If there's a single unsolved problem in the retirement plans for many middle and upper-middle-income adults, it's what to do about long-term care costs later in life.
Very high-income, high-net-worth people can plan to self-fund long-term care costs, though I'd advise them to do the math on long-term care cost inflation before getting too comfy with the idea that they'll have enough to do so. Meanwhile, people without significant financial assets will need to rely on Medicaid-provided long-term care espanolfarm.com. That's most people: Medicaid and other government programs cover the majority of the long-term care costs in the U.S.
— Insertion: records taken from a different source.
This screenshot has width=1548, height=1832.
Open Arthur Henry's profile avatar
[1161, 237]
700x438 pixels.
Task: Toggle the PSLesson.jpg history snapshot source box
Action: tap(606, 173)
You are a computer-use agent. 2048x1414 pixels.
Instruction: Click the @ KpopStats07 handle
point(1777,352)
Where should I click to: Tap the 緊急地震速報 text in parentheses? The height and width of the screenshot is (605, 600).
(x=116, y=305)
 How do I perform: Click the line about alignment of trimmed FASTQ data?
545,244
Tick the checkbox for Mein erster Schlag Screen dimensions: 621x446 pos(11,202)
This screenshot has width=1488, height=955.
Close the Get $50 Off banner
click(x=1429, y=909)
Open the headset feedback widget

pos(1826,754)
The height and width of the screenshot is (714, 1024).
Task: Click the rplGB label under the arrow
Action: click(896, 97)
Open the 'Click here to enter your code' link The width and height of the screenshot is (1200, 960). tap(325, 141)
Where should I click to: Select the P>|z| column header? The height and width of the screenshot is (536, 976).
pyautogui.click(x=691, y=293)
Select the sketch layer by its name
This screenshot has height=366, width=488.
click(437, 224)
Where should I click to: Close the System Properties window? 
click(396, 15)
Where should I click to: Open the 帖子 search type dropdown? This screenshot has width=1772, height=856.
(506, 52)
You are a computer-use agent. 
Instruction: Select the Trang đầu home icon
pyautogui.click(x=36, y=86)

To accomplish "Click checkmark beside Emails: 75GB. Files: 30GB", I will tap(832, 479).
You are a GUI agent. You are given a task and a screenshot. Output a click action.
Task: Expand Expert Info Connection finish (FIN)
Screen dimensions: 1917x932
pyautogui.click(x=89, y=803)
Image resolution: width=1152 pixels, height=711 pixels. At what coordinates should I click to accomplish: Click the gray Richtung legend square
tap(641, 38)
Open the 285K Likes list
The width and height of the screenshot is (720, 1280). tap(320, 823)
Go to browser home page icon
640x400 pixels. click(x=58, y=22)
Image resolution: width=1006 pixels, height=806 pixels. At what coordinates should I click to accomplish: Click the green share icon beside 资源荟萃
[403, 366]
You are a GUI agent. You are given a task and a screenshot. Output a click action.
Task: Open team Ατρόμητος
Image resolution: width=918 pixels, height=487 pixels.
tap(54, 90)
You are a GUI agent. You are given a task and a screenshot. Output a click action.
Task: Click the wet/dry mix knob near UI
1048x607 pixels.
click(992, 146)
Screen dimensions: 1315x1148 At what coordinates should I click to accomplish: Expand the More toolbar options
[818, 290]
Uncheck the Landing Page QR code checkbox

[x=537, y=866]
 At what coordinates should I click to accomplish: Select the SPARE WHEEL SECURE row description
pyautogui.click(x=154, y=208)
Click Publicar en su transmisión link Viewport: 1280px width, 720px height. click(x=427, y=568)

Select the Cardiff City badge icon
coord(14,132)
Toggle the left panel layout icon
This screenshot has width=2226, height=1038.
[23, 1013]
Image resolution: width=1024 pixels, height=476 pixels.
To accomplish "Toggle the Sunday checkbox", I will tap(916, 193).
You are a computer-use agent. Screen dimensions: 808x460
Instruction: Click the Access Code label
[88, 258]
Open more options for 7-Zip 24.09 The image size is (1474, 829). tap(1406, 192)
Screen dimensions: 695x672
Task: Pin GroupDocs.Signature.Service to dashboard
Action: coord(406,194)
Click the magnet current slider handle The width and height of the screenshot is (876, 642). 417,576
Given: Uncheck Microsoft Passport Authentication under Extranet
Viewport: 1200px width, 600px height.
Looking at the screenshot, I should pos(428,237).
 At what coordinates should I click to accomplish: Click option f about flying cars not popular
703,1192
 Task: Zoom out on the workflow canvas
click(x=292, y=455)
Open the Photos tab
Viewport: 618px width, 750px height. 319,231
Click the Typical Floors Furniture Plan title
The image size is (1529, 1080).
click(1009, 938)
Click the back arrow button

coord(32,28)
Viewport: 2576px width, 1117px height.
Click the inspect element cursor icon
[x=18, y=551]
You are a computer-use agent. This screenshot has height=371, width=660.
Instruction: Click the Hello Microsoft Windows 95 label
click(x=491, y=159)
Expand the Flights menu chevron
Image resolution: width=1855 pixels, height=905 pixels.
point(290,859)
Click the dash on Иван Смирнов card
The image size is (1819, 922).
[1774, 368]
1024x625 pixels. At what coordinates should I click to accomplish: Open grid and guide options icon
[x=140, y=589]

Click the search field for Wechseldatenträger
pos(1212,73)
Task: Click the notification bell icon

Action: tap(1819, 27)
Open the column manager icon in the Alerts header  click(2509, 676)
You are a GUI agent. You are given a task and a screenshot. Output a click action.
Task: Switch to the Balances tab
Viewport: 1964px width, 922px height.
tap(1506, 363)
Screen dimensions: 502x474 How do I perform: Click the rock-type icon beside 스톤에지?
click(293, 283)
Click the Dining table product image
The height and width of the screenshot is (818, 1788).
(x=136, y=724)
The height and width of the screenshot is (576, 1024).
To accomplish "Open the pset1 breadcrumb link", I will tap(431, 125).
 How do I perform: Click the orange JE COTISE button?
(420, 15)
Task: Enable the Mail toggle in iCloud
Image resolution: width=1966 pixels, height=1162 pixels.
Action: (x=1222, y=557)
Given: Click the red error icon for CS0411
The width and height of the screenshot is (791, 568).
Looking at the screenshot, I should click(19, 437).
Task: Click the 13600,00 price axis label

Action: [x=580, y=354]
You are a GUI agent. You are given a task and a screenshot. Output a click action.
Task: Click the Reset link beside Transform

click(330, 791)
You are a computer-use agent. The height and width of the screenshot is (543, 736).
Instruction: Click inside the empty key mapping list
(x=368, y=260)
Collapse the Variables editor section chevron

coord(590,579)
Sandwiched in the middle are people with some, even significant, financial assets--just not necessarily enough to comfortably fund a $300,000 (or more) long-term care outlay at the end of their lives. For them, the choices are stark and rather unappealing. They could purchase traditional long-term care insurance and risk premium hikes. Alternatively, they could purchase one of the increasingly popular hybrid life/long-term care products and face an opportunity cost, as discussed here. Or they could forego insurance altogether, planning to self-fund care or use nonportfolio assets, such as a home sale, to cover any long-term care costs.
If you're among the people who are still on the fence about what to do, the best way to make smart decisions is to go into the process armed with the facts. How likely are you to need long-term care and for how long? What does long-term care cost, and what does it cost to insure against it?